Mother loses appeal over baby's removal

The "draconian powers" of social workers to order a child to be taken from a mother who turns out to be innocent is a cost to be paid to protect the vulnerable, appeal judges said today.

They were ruling on a case involving a mother who sued the police and local authority after her child was removed from her because of fears which proved to be groundless.



She was 22 when her child was born in October 2008 and they both went to hospital two months later after she reported the baby boy had stopped breathing.



Medical staff at Eastbourne General Hospital thought the child, identified as B in court, was fit to be released after two days but were concerned that the mother, A, had reported two other incidents of the baby stopping breathing.



No-one else had seen the incidents and a consultant feared it could be an example of the mother fabricating an illness - once known as Munchausen Syndrome.



The consultant was under a duty to notify the social services and the police were informed.



B stayed in the hospital for another five days and then was taken into foster care after the mother said she wanted to take the boy home.



Two days later they were reunited after she agreed to go into a mother-and-baby unit where it was found she was a capable mother and proceedings were discontinued.



Mr Justice Hedley, giving a ruling today after the mother appealed against a judgment dismissing her claims against East Sussex County Council (ESCC) and Sussex Police, said: "It is wholly unsurprising in those circumstances that the appellant should feel aggrieved at having been under suspicion of factitious illness, at having her child removed from her for two days and at having to attend a mother-and-baby unit.



"Nor indeed is it possible for anyone to feel other than sympathy for her plight.



"On the other hand child protection is just that. It is protection from the consequences of perceived risk."



He said there will be cases such as this one where the concerns were incorrect but that did not mean the measures taken were unlawful or wrongly taken.



"There has been now for some time heightened public concerns about child protection and it is not right to criticise ESCC for taking what with the benefit of hindsight might appear an unduly cautious or even heavy approach.



"In my judgment ESCC were entitled to conclude the exercise of statutory powers was necessary to protect B."



After dismissing her appeal, he said: "Social workers in these situations are in a very difficult place.
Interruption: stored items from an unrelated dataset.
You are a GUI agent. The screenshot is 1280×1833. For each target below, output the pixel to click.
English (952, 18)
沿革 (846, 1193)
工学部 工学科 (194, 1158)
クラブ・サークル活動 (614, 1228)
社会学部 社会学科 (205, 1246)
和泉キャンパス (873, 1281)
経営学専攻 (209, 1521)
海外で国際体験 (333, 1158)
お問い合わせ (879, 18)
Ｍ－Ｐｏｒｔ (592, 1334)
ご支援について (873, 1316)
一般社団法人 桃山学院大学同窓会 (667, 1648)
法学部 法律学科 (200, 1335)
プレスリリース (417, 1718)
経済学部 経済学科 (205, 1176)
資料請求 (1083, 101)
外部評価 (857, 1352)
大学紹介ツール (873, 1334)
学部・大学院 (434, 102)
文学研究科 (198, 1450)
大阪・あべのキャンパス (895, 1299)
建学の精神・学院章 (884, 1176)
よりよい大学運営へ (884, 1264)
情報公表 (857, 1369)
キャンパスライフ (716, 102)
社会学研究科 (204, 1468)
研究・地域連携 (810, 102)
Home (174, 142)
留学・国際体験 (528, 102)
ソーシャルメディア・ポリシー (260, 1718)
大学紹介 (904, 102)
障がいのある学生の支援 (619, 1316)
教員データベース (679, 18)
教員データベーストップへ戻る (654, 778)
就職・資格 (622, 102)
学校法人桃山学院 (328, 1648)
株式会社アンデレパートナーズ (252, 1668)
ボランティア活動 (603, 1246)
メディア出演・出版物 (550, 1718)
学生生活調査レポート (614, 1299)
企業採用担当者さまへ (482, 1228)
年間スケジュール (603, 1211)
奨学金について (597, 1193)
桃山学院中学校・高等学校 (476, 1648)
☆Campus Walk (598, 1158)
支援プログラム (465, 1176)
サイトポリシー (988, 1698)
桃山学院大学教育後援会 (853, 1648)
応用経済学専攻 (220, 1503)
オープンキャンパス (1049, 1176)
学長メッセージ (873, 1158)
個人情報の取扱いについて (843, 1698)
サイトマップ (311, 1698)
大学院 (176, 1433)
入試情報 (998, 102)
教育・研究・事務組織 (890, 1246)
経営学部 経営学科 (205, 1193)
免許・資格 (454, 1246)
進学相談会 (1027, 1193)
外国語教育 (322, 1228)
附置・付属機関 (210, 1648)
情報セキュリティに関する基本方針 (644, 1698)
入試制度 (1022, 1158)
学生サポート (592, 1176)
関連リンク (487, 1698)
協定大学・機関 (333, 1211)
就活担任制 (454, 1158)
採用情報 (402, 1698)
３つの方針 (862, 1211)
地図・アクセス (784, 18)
If they take no action and something goes wrong, inevitable and heavy criticism will follow.



"If they take action which ultimately turns out to have been unnecessary, they will have caused distress to an already distressed parent.



"On the other hand they are also invested with or have access to very draconian powers and it is vital that, if child protection is to command public respect and agreement, such powers must be exercised lawfully and proportionately and the exercise of such powers should be the subject of public scrutiny.
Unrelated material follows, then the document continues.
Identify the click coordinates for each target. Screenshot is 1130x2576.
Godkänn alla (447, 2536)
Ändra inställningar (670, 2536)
"This litigation demonstrates that child protection only comes at a cost; to an innocent parent who is subject to it based on emergency assessment of risk and to public authorities who have had to account in a judicial setting for the exercise of power.
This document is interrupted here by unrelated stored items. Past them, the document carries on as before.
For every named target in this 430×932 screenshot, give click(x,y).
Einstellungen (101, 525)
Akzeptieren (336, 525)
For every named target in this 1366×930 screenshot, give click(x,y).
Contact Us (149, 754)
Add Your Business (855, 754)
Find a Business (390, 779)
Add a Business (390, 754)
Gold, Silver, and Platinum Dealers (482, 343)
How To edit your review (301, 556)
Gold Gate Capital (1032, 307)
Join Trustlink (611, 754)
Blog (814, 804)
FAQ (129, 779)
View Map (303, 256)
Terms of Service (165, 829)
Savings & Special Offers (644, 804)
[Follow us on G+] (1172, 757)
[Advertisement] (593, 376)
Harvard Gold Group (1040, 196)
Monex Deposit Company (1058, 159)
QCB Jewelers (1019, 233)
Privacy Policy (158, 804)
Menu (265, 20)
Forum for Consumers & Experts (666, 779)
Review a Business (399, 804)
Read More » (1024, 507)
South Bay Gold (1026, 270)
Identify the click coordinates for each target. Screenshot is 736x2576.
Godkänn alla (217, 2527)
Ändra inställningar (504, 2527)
"It is, however, a cost that has inevitably to be exacted if the most vulnerable members of our society, dependent children, are to be protected by the state."



Lord Justice Jackson, who also dismissed her appeal, said all three parties in the case were publicly funded.



"The costs to the public purse (approximately £80,000) exceed by an order of magnitude the modest damages which were in issue. Litigation of this nature hardly represents a wise use of public funds."